Although the overall pulmonary artery catheter (PAC) use has decreased, it remains a valuable tool in select patients. PAC insertion may result in ventricular or supraventricular dysrhythmias due to contact of the catheter with the cardiac chamber walls. The use of balloon-tipped catheters during insertion serves to increase the catheter tip surface area, thereby mitigating applied pressure (and potential injury) should the catheter tip contact endocardium.1 The right bundle branch is located superficially in the endocardium of the right ventricle and is susceptible to trauma. Transient right bundle branch block may result and has been reported in 0 to 12% of patients undergoing right heart catheterization.2,3 In patients with preexisting left bundle branch block, iatrogenic right bundle branch block with PAC placement results in complete heart block. As noted in figure A and B, complete heart block may present as regular p waves with ventricular asystole and cardiac arrest (fig. A).

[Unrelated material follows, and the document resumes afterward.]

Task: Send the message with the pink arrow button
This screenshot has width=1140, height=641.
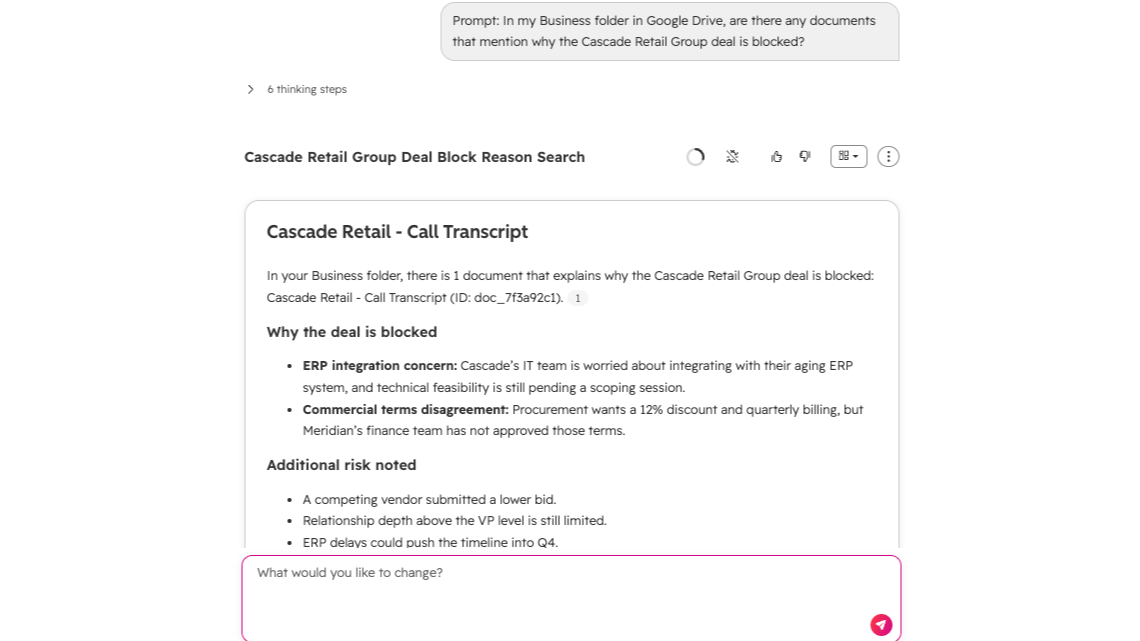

Although typically transient, complete heart block occurring during PAC placement can cause hemodynamic instability warranting immediate treatment. Prompt removal of the PAC may result in resolution of the complete heart block and hemodynamic stability (fig. B, total duration of ventricular asystole 10 s). Advanced cardiac life support and pacing should be provided as indicated. Previously, prophylactic temporary transvenous pacemaker placement was recommended in left bundle branch block patients undergoing PAC placement, but concerns of risks outweighing benefits of this approach have caused it to fall out of favor.2,3
The authors declare no competing interests.